Personal Attacks Against ID Proponents Say More About the Attackers than the Accused
Recently an e-mail correspondent asked whether I recommend Phillip Johnson's book Darwin on Trial, which had a seminal influence in the early days of the intelligent-design movement. The e-mailer said he had heard people saying that Johnson is "dishonest and deceiving," and wanted to know if that was true. Here was my reply:
Though at 20+ years old it's a little outdated now, I do recommend Phillip Johnson's book Darwin on Trial -- it's well-documented and well-written and it is not dishonest or deceiving. In fact, evolutionary paleontologist David Raup said Darwin on Trial was "exemplary" in its arguments (see Tom Woodward's Doubts about Darwin, p. 260).The e-mailer also asked if it was true that intelligent design is "losing credibility in the scientific community and the media." Here was my reply:
With that, please let me give you a little introduction to how this debate works. Evolutionists regularly accuse their critics of being "dishonest," "deceiving," or other similar attacks. It's a primary tactic they use to respond to criticism and intimidate critics into silence. You're not allowed to dissent from their view and be (a) informed, and (b) honest. Many of them can't fathom the possibility that a person on the other side of the debate could be both.
Here's a fact you might ponder: Virtually every single major person who has criticized the Darwinian viewpoint has faced personal attacks on his or her character. It happens to essentially every single person, myself included. So one of two things are true: Either (1) virtually every single critic of Darwinism (of which there are many) is "dishonest" and "deceiving," or (2) evolutionists habitually respond to scientific challenges with personal attacks.

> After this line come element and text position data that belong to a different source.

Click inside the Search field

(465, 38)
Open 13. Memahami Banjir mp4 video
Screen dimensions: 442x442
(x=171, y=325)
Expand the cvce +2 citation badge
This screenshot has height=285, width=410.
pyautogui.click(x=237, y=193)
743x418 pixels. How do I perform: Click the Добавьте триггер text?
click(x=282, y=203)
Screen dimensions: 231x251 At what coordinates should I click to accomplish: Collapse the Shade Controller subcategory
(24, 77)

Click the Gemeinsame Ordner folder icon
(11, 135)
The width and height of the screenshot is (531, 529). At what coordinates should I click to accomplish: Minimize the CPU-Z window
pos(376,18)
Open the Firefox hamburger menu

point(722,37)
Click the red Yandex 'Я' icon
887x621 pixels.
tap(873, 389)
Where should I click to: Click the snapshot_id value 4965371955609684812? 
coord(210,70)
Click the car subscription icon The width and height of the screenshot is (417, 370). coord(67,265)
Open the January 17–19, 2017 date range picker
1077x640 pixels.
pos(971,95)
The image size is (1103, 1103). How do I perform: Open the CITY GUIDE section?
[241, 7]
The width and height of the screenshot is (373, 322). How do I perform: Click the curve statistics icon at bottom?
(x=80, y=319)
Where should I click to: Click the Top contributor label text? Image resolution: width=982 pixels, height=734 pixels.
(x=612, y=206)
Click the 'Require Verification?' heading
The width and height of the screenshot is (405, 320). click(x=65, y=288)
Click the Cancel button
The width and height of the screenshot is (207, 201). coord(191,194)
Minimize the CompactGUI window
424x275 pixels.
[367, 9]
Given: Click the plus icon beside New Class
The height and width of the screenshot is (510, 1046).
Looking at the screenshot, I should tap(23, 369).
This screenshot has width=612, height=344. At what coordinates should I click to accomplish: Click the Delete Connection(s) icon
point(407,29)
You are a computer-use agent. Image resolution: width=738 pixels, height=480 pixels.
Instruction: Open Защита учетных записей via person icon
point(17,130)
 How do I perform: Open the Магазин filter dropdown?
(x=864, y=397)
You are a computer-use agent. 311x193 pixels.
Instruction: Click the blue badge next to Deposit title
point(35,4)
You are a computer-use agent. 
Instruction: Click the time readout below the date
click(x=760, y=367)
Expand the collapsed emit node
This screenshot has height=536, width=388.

I'm going with option (2). Even scholars with no sympathy for ID have been amazed to observe the nasty and uncivil treatment to which evolutionists subject their critics. (Please see here or here for some discussion of this.) So the fact that Phillip Johnson's character and integrity have been impugned by critics says more about how evolutionists behave than it does about the man Johnson himself.
That's a complex question whose answer also may say more about the media or the "scientific community" than it says about ID.
First, how do you measure an idea's "credibility?" I judge scientific "credibility" based mainly upon whether a claim is supported by the evidence. I don't gauge "credibility" by how many people have signed up for a particular position. That said, there are plenty of highly credible scientists, with PhDs, and at credible institutions, who support ID. On a different but related note, over 800 PhD scientists have signed a list dissenting from Darwinian evolutionary theory at www.dissentfromdarwin.org.
When there's a credible mass of scientific dissent you can't just dismiss because it represents a minority in the scientific field. What we see here is a genuine scientific debate -- a debate whose existence many evolutionists would like to deny. But it does exist, and you have to look at the evidence to decide who is right. Science is decided by the evidence, not by vote-counts.
There are other respects in which ID is clearly gaining, not losing credibility. Last year the ID movement published its 50th peer-reviewed scientific paper. Though the ID research program is steadily progressing forward, pro-ID scientists face discrimination from a small but vocal group of critics in the scientific community.
If you'd like to see an assessment of where the ID movement stands, and how its future is bright, you might enjoy a series of articles I wrote last year:
- How Bright is the Future of Intelligent Design?
- Post-Dover Education Victories for Intelligent Design
- Circumventing the Post-Dover Media Blackout
- It's Time for Some Folks to Get Over Dover
So there is a credible mass of ID-friendly scientists, and they are doing and publishing credible research supporting their views. In reply, ID critics rarely engage ID arguments directly, but prefer to attack ID proponents in personal terms. Meanwhile ID opponents seek to suppress free speech for ID advocates. Meanwhile the scientific debate goes on -- and just by observing how people behave, you can get a sense of which side is more confident about the evidence.
Also, yes, much of the media is biased against ID. But there's friendly media out there too. Neither the existence of unfriendly nor friendly media tells you anything about the scientific merits of ID. It tells you something about the media.